RFC: patch to make d_fileno 64bits

Sat Nov 22 15:34:34 UTC 2014

On Fri, Nov 21, 2014 at 06:45:52PM -0500, Rick Macklem wrote:
> Kostik wrote:
> > On Thu, Nov 20, 2014 at 10:19:14PM -0500, Rick Macklem wrote:
> > > The attached patch covers the basics of a way to
> > > convert the d_fileno field of "struct dirent" to
> > > 64bits. This patch is incomplete and won't even
> > > build, but I thought I'd post it in case anyone
> > > wanted to take a look and comment on the approach
> > > it uses.
> > > 
> > > - renames the old/current one "struct dirent32"
> > > - changes d_fileno to 64bits and adds a 64bit
> > >   d_off field for the offset of the underlying
> > >   file system
> > > - defines a new VOP_READDIR() that will return
> > >   the new "struct dirent" that is used as the
> > >   default one for a new getdirentries(2).
> > > - the old/current getdirentries(2) uses the old
> > >   VOP_READDIR32() by default.
> > > 
> > > For the case of a file system that supports both
> > > the new and old VOP_READDIR(), they are used by
> > > the corresponding new and old getdirentries(2)
> > > syscalls.
> > > 
> > > For a file system that only supports one of
> > > the VOP_READDIR()s, the "struct dirent32"
> > > is copied to "struct dirent" (or vice versa).
> > > 
> > > At this point, all file systems would support
> > > the old VOP_READDIR() and I think the new
> > > VOP_READDIR() can easily be added for NFS,
> > > ZFS. (OpenBSD already has UFS code for
> > > essentially a new struct dirent and hopefully
> > > that code could be ported easily, too.)
> > > 
> > > Anyhow, any comments on this approach? rick
> > 
> > I do not think we need to have in-kernel compatibility shims.
> > The work, big but relatively trivial, is to convert filesystems to
> > use the new ino_t, even if the on-disk structures still use 32bit
> > inode number.
> > 
> What about old binaries that do getdirentries(2) and expect the old
> structure with 32bit d_fileno or the linux compatibility stuff?
> I suspect that there are some old staticly linked binaries out there
> that does/expects the old getdirentries.
No, let me restate my position.  There are two places for backward
compatibility, on is in-kernel binary interface, and another is applications,
i.e.

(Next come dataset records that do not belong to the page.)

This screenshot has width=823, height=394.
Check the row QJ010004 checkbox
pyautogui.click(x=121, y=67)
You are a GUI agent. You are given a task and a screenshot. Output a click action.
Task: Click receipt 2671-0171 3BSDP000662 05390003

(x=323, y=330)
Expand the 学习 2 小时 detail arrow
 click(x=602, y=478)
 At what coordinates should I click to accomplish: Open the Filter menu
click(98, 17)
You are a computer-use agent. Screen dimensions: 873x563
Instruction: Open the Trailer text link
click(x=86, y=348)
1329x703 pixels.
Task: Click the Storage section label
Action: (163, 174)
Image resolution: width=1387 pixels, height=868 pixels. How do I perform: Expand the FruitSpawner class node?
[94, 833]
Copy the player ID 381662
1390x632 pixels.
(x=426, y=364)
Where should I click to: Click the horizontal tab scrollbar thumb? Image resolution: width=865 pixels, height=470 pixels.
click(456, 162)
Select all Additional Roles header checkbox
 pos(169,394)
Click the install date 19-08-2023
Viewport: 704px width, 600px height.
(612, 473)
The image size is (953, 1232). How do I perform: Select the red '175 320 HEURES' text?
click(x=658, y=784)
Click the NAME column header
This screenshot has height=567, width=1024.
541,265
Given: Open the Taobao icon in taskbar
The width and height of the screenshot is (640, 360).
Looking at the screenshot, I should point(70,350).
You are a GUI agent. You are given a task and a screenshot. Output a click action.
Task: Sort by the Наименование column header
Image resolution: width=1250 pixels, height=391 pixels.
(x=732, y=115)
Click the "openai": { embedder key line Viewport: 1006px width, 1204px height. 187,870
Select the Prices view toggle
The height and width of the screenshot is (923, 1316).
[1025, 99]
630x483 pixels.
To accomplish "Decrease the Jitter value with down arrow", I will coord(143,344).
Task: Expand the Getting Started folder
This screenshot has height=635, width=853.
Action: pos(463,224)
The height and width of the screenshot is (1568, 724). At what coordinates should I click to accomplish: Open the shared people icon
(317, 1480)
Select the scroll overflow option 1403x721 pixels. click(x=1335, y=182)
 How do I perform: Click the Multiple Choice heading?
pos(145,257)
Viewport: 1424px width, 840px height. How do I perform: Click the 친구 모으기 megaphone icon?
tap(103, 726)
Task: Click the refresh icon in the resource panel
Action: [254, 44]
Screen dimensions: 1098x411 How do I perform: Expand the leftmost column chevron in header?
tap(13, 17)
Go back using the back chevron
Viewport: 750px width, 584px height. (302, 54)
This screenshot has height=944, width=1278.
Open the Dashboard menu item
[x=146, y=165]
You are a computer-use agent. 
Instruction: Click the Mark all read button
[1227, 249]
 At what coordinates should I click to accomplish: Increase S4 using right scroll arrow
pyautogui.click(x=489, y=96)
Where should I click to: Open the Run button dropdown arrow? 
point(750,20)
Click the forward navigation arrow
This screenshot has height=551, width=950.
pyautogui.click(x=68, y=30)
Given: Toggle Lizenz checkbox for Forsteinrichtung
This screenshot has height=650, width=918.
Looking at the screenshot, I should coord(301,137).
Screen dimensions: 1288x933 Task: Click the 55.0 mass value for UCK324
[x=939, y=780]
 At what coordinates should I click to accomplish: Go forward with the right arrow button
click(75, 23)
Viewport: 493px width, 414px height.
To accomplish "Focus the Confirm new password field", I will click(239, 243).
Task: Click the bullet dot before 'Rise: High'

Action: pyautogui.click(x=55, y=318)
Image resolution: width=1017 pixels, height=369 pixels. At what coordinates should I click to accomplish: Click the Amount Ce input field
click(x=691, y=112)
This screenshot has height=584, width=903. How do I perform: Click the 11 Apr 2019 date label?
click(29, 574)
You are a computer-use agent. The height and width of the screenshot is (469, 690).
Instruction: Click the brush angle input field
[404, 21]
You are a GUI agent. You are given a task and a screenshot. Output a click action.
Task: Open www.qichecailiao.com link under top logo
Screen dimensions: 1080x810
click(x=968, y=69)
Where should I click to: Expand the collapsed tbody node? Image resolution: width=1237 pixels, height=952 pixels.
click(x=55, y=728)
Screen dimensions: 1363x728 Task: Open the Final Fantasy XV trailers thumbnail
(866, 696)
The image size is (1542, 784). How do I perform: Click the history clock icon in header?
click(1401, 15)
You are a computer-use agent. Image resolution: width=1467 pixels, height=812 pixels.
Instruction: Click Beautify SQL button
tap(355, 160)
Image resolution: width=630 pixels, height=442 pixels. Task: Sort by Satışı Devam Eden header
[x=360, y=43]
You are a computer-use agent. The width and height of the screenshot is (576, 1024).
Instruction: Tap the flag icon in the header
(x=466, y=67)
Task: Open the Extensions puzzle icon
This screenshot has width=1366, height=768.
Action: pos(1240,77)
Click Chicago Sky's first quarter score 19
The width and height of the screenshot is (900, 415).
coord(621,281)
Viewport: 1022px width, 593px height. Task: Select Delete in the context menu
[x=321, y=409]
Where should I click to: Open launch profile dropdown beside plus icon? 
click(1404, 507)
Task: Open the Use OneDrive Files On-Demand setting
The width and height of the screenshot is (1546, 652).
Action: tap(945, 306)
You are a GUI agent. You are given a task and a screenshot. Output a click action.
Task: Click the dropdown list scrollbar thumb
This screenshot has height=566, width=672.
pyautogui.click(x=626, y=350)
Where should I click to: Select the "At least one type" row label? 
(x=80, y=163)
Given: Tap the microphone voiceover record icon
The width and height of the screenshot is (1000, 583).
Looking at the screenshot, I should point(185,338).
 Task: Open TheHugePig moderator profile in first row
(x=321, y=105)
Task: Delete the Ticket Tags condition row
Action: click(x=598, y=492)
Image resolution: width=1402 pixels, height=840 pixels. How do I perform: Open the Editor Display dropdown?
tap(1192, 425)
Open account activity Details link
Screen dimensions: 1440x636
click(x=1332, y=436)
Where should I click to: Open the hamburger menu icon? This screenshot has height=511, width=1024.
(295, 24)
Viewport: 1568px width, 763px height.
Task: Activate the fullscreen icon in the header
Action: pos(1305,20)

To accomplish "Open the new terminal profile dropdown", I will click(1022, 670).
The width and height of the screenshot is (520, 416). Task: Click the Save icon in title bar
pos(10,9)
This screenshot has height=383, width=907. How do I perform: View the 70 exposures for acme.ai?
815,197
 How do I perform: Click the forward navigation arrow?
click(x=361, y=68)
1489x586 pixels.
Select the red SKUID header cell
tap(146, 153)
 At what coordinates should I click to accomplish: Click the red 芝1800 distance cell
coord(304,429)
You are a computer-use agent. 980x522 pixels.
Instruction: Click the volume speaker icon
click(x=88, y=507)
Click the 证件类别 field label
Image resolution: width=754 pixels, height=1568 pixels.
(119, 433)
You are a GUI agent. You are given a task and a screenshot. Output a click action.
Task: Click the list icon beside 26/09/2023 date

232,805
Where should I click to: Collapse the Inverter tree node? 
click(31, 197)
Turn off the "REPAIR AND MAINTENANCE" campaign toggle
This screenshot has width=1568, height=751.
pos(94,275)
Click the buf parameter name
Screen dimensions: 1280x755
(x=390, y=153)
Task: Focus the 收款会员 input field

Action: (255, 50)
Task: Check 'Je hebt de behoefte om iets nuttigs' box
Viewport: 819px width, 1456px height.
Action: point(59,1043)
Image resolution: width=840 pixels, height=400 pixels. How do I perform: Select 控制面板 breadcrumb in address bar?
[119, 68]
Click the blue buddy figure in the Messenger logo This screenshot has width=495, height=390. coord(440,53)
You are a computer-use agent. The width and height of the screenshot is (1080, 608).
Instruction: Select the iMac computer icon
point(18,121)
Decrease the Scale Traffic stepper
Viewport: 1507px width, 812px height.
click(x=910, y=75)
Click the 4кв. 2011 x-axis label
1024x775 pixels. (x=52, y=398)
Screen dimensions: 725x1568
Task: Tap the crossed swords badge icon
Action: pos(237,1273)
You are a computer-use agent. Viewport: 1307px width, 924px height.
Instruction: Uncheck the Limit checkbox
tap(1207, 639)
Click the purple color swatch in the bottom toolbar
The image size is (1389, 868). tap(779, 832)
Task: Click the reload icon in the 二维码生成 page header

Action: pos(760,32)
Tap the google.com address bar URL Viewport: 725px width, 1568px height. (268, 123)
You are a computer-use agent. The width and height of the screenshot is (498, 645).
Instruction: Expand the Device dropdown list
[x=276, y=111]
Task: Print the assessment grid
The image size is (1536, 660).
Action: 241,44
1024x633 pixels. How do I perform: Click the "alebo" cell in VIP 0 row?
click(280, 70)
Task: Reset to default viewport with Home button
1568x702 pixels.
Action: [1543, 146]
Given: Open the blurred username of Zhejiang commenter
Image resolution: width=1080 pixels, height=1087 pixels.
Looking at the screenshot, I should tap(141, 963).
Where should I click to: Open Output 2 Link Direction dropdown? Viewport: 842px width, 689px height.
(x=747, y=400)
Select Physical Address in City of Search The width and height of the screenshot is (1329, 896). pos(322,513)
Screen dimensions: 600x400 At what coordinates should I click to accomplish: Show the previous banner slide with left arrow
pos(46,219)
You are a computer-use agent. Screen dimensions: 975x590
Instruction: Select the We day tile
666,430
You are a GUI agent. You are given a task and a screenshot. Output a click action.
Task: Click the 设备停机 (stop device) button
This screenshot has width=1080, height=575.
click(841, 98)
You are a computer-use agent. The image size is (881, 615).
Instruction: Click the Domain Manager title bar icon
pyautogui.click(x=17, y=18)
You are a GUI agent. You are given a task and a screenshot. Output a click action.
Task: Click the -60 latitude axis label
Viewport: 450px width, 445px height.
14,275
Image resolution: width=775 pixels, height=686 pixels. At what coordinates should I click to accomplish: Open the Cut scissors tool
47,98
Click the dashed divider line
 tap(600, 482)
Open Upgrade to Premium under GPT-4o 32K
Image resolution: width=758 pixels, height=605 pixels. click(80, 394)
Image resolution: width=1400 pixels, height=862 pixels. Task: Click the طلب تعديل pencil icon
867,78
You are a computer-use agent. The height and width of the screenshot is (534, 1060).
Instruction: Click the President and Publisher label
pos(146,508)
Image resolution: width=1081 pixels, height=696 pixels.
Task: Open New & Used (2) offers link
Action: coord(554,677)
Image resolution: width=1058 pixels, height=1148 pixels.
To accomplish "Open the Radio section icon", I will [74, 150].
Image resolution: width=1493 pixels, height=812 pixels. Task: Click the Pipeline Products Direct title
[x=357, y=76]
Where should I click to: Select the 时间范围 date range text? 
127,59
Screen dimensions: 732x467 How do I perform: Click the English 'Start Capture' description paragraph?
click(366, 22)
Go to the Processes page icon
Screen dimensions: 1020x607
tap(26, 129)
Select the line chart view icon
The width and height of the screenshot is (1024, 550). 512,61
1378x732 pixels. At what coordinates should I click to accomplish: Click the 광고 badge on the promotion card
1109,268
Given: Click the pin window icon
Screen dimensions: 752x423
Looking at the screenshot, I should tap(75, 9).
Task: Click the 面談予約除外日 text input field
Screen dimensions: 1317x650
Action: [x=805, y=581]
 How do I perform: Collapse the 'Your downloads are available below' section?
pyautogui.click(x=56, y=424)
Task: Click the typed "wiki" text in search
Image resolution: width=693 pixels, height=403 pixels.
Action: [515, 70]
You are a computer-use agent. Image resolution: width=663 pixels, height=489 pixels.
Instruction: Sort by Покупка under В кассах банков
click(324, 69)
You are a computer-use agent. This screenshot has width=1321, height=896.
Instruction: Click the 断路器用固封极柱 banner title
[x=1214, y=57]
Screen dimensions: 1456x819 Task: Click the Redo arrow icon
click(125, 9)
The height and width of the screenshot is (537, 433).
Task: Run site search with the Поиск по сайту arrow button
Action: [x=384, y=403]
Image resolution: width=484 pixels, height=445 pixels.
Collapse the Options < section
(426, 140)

KBI and ABI.

My opinion is that we must provide strict backward ABI compatibility
to have even right to be called useful OS.  In particular, the syscalls
like current getdirentries (156 and 196) providing 32-bit inonums, must
be kept with their current binary contract.  The userspace issues do
not end there, but this is not the currently discussed item.

On the other hand, providing KBI compat for filesystems which work
right now with 32bit inode numbers, should not be done. I.e., no
VOP_READDIR_32INO(), all filesystems must be converted once.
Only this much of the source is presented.